# Exercise task:
Rewrite the following lines, swapping each "Viewport" for "Display area" and leaving the rest untouched.

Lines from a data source

______________________________

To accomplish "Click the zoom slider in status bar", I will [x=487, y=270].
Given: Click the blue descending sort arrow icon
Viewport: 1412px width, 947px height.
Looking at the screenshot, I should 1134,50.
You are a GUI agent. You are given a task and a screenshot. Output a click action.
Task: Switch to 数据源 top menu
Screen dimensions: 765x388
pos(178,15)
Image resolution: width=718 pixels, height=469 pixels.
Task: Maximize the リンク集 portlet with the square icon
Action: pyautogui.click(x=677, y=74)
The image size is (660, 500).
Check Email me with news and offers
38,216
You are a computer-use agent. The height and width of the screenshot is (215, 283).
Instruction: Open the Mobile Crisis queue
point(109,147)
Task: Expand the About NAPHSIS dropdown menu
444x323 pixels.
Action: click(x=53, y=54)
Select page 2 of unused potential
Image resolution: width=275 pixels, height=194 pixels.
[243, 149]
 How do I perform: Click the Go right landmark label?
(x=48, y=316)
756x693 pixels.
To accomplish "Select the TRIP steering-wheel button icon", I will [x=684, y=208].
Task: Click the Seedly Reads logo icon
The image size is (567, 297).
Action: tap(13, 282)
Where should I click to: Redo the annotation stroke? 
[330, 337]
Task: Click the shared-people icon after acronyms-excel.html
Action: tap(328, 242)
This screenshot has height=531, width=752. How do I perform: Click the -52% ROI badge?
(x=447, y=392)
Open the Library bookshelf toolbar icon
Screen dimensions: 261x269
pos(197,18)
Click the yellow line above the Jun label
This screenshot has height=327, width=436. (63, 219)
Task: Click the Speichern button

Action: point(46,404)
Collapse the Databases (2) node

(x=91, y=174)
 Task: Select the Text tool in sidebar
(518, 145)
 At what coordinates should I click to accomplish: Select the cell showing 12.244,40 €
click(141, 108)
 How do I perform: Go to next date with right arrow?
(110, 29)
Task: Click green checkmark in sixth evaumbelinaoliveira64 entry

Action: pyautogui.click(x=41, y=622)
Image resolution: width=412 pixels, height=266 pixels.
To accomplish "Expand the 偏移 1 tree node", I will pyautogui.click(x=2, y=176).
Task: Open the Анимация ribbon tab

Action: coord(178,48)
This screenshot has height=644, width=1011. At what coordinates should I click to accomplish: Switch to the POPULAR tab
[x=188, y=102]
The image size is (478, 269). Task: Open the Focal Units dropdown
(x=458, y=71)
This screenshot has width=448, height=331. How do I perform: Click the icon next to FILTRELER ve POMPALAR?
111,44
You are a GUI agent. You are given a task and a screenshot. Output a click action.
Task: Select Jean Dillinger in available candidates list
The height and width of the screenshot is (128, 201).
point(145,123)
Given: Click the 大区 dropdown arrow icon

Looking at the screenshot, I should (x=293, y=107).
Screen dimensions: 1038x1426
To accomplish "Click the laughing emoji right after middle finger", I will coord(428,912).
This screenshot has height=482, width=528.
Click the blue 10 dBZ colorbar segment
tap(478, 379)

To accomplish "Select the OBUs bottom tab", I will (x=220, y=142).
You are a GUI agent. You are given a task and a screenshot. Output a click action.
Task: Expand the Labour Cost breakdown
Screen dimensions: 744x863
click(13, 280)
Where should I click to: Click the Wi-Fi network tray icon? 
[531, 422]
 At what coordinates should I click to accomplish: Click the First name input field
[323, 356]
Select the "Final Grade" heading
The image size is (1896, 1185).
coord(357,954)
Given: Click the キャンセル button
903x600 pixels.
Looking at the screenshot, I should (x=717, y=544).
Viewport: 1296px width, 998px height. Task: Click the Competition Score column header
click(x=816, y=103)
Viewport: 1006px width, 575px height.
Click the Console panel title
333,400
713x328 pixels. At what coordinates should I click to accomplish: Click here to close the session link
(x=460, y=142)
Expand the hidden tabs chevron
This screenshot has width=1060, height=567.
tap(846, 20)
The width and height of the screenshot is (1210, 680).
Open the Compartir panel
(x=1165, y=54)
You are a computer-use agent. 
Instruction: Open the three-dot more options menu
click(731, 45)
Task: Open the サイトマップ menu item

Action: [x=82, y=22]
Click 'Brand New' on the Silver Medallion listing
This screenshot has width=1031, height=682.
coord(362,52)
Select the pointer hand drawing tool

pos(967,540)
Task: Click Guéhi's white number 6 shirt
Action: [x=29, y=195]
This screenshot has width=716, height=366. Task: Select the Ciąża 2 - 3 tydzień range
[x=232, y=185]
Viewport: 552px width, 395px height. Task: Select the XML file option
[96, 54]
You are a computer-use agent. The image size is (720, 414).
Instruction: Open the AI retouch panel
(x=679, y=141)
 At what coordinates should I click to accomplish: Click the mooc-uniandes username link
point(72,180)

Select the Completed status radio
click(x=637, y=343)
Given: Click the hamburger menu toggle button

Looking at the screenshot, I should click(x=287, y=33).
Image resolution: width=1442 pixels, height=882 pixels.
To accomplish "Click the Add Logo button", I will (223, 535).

______________________________

# Full response:
To accomplish "Click the zoom slider in status bar", I will [x=487, y=270].
Given: Click the blue descending sort arrow icon
Display area: 1412px width, 947px height.
Looking at the screenshot, I should 1134,50.
You are a GUI agent. You are given a task and a screenshot. Output a click action.
Task: Switch to 数据源 top menu
Screen dimensions: 765x388
pos(178,15)
Image resolution: width=718 pixels, height=469 pixels.
Task: Maximize the リンク集 portlet with the square icon
Action: pyautogui.click(x=677, y=74)
The image size is (660, 500).
Check Email me with news and offers
38,216
You are a computer-use agent. The height and width of the screenshot is (215, 283).
Instruction: Open the Mobile Crisis queue
point(109,147)
Task: Expand the About NAPHSIS dropdown menu
444x323 pixels.
Action: click(x=53, y=54)
Select page 2 of unused potential
Image resolution: width=275 pixels, height=194 pixels.
[243, 149]
 How do I perform: Click the Go right landmark label?
(x=48, y=316)
756x693 pixels.
To accomplish "Select the TRIP steering-wheel button icon", I will [x=684, y=208].
Task: Click the Seedly Reads logo icon
The image size is (567, 297).
Action: tap(13, 282)
Where should I click to: Redo the annotation stroke? 
[330, 337]
Task: Click the shared-people icon after acronyms-excel.html
Action: tap(328, 242)
This screenshot has height=531, width=752. How do I perform: Click the -52% ROI badge?
(x=447, y=392)
Open the Library bookshelf toolbar icon
Screen dimensions: 261x269
pos(197,18)
Click the yellow line above the Jun label
This screenshot has height=327, width=436. (63, 219)
Task: Click the Speichern button

Action: point(46,404)
Collapse the Databases (2) node

(x=91, y=174)
 Task: Select the Text tool in sidebar
(518, 145)
 At what coordinates should I click to accomplish: Select the cell showing 12.244,40 €
click(141, 108)
 How do I perform: Go to next date with right arrow?
(110, 29)
Task: Click green checkmark in sixth evaumbelinaoliveira64 entry

Action: pyautogui.click(x=41, y=622)
Image resolution: width=412 pixels, height=266 pixels.
To accomplish "Expand the 偏移 1 tree node", I will pyautogui.click(x=2, y=176).
Task: Open the Анимация ribbon tab

Action: coord(178,48)
This screenshot has height=644, width=1011. At what coordinates should I click to accomplish: Switch to the POPULAR tab
[x=188, y=102]
The image size is (478, 269). Task: Open the Focal Units dropdown
(x=458, y=71)
This screenshot has width=448, height=331. How do I perform: Click the icon next to FILTRELER ve POMPALAR?
111,44
You are a GUI agent. You are given a task and a screenshot. Output a click action.
Task: Select Jean Dillinger in available candidates list
The height and width of the screenshot is (128, 201).
point(145,123)
Given: Click the 大区 dropdown arrow icon

Looking at the screenshot, I should (x=293, y=107).
Screen dimensions: 1038x1426
To accomplish "Click the laughing emoji right after middle finger", I will coord(428,912).
This screenshot has height=482, width=528.
Click the blue 10 dBZ colorbar segment
tap(478, 379)

To accomplish "Select the OBUs bottom tab", I will (x=220, y=142).
You are a GUI agent. You are given a task and a screenshot. Output a click action.
Task: Expand the Labour Cost breakdown
Screen dimensions: 744x863
click(13, 280)
Where should I click to: Click the Wi-Fi network tray icon? 
[531, 422]
 At what coordinates should I click to accomplish: Click the First name input field
[323, 356]
Select the "Final Grade" heading
The image size is (1896, 1185).
coord(357,954)
Given: Click the キャンセル button
903x600 pixels.
Looking at the screenshot, I should (x=717, y=544).
Display area: 1296px width, 998px height. Task: Click the Competition Score column header
click(x=816, y=103)
Display area: 1006px width, 575px height.
Click the Console panel title
333,400
713x328 pixels. At what coordinates should I click to accomplish: Click here to close the session link
(x=460, y=142)
Expand the hidden tabs chevron
This screenshot has width=1060, height=567.
tap(846, 20)
The width and height of the screenshot is (1210, 680).
Open the Compartir panel
(x=1165, y=54)
You are a computer-use agent. 
Instruction: Open the three-dot more options menu
click(731, 45)
Task: Open the サイトマップ menu item

Action: [x=82, y=22]
Click 'Brand New' on the Silver Medallion listing
This screenshot has width=1031, height=682.
coord(362,52)
Select the pointer hand drawing tool

pos(967,540)
Task: Click Guéhi's white number 6 shirt
Action: [x=29, y=195]
This screenshot has width=716, height=366. Task: Select the Ciąża 2 - 3 tydzień range
[x=232, y=185]
Display area: 552px width, 395px height. Task: Select the XML file option
[96, 54]
You are a computer-use agent. The image size is (720, 414).
Instruction: Open the AI retouch panel
(x=679, y=141)
 At what coordinates should I click to accomplish: Click the mooc-uniandes username link
point(72,180)

Select the Completed status radio
click(x=637, y=343)
Given: Click the hamburger menu toggle button

Looking at the screenshot, I should click(x=287, y=33).
Image resolution: width=1442 pixels, height=882 pixels.
To accomplish "Click the Add Logo button", I will (223, 535).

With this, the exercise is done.